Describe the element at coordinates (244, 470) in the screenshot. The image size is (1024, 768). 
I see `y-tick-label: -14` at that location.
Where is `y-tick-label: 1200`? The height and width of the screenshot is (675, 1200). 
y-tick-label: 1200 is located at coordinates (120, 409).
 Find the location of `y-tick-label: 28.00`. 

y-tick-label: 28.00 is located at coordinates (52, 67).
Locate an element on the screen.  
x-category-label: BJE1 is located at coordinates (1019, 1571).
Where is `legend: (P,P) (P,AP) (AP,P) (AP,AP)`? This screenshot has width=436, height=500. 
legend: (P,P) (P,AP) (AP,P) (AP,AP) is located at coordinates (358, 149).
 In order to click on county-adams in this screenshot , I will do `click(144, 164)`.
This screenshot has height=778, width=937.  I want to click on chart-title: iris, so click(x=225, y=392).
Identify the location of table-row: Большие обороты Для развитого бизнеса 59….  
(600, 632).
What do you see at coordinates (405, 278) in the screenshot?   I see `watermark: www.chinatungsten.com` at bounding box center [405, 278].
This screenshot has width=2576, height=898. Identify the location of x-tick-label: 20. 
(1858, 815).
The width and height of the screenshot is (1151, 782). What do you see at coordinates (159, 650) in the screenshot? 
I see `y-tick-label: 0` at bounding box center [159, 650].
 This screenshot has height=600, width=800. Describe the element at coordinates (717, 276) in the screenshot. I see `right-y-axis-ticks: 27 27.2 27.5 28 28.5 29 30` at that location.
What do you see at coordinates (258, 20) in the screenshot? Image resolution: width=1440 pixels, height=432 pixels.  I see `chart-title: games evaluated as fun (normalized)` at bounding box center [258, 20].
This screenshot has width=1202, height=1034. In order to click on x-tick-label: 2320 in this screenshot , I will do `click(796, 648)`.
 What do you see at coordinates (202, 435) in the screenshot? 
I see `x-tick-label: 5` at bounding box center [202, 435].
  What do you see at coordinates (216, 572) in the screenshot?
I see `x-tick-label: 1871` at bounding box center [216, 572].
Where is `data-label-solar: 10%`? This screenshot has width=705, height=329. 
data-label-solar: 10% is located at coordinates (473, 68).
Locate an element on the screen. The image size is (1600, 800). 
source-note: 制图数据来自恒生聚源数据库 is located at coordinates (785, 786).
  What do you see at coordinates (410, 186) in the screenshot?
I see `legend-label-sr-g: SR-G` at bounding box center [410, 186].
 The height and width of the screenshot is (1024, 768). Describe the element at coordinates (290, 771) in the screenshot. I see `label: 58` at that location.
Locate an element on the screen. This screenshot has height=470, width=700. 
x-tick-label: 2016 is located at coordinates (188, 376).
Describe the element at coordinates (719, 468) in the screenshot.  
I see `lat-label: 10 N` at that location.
==============================
What the task requires -
Print all of the material above again, word for word, keeping every line in its original order.

Problem solution -
Describe the element at coordinates (244, 470) in the screenshot. The image size is (1024, 768). 
I see `y-tick-label: -14` at that location.
Where is `y-tick-label: 1200`? The height and width of the screenshot is (675, 1200). 
y-tick-label: 1200 is located at coordinates (120, 409).
 Find the location of `y-tick-label: 28.00`. 

y-tick-label: 28.00 is located at coordinates (52, 67).
Locate an element on the screen.  
x-category-label: BJE1 is located at coordinates (1019, 1571).
Where is `legend: (P,P) (P,AP) (AP,P) (AP,AP)`? This screenshot has width=436, height=500. 
legend: (P,P) (P,AP) (AP,P) (AP,AP) is located at coordinates (358, 149).
 In order to click on county-adams in this screenshot , I will do `click(144, 164)`.
This screenshot has height=778, width=937.  I want to click on chart-title: iris, so click(x=225, y=392).
Identify the location of table-row: Большие обороты Для развитого бизнеса 59….  
(600, 632).
What do you see at coordinates (405, 278) in the screenshot?   I see `watermark: www.chinatungsten.com` at bounding box center [405, 278].
This screenshot has width=2576, height=898. Identify the location of x-tick-label: 20. 
(1858, 815).
The width and height of the screenshot is (1151, 782). What do you see at coordinates (159, 650) in the screenshot? 
I see `y-tick-label: 0` at bounding box center [159, 650].
 This screenshot has height=600, width=800. Describe the element at coordinates (717, 276) in the screenshot. I see `right-y-axis-ticks: 27 27.2 27.5 28 28.5 29 30` at that location.
What do you see at coordinates (258, 20) in the screenshot? Image resolution: width=1440 pixels, height=432 pixels.  I see `chart-title: games evaluated as fun (normalized)` at bounding box center [258, 20].
This screenshot has width=1202, height=1034. In order to click on x-tick-label: 2320 in this screenshot , I will do `click(796, 648)`.
 What do you see at coordinates (202, 435) in the screenshot? 
I see `x-tick-label: 5` at bounding box center [202, 435].
  What do you see at coordinates (216, 572) in the screenshot?
I see `x-tick-label: 1871` at bounding box center [216, 572].
Where is `data-label-solar: 10%`? This screenshot has width=705, height=329. 
data-label-solar: 10% is located at coordinates (473, 68).
Locate an element on the screen. The image size is (1600, 800). 
source-note: 制图数据来自恒生聚源数据库 is located at coordinates (785, 786).
  What do you see at coordinates (410, 186) in the screenshot?
I see `legend-label-sr-g: SR-G` at bounding box center [410, 186].
 The height and width of the screenshot is (1024, 768). Describe the element at coordinates (290, 771) in the screenshot. I see `label: 58` at that location.
Locate an element on the screen. This screenshot has height=470, width=700. 
x-tick-label: 2016 is located at coordinates (188, 376).
Describe the element at coordinates (719, 468) in the screenshot.  
I see `lat-label: 10 N` at that location.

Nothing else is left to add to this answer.